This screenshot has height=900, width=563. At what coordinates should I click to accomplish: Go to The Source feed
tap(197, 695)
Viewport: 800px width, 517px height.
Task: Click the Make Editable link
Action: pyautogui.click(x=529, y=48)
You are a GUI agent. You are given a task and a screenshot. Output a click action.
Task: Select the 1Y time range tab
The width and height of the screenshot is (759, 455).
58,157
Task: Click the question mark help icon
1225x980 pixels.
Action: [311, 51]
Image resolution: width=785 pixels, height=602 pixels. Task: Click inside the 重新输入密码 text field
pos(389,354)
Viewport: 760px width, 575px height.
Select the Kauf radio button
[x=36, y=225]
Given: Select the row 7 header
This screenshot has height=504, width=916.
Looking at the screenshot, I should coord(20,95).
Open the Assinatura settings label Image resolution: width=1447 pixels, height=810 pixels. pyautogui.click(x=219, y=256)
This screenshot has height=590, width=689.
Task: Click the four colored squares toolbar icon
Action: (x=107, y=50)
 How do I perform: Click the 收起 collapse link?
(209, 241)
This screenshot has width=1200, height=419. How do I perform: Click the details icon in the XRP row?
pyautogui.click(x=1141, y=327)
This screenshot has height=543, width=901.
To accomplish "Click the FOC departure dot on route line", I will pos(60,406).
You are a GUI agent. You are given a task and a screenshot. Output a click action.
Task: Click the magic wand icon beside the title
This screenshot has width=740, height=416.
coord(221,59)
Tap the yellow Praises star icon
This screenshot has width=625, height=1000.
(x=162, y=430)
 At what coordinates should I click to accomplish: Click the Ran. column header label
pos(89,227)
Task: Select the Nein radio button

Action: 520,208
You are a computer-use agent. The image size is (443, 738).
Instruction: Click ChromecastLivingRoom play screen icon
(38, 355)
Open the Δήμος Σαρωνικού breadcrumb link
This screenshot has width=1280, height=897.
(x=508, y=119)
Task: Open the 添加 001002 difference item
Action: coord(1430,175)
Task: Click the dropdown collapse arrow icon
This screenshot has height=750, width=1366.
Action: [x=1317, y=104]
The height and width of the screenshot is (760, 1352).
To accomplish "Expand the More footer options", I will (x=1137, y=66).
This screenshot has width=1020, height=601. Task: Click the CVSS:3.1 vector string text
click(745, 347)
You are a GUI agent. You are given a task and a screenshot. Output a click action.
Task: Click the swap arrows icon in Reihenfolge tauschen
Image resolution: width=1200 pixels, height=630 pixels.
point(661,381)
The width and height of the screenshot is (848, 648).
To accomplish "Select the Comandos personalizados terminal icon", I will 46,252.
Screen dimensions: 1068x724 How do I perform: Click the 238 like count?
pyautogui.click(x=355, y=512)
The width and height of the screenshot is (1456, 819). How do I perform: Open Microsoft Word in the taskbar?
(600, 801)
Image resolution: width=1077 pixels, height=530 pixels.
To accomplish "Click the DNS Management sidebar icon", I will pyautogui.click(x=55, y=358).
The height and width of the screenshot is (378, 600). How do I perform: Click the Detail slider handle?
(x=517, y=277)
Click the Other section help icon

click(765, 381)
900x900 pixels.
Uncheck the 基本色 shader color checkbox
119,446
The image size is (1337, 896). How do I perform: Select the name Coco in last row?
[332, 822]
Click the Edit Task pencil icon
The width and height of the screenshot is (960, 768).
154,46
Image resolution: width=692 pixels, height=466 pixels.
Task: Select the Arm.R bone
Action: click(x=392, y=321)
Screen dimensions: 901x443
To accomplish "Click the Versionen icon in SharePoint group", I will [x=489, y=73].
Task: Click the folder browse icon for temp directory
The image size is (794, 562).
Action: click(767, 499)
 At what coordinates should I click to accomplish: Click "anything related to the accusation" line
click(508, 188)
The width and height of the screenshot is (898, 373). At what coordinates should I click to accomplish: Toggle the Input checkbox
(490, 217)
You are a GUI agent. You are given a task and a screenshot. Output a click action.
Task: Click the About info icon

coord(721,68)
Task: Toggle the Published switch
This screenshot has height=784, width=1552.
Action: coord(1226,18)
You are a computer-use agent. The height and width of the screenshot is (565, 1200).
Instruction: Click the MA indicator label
--
[Exercise directions]:
All lines above that contain the word "computer" are to be copied.

[Answer to this task]:
You are a computer-use agent. The image size is (443, 738).
You are a computer-use agent. The height and width of the screenshot is (565, 1200).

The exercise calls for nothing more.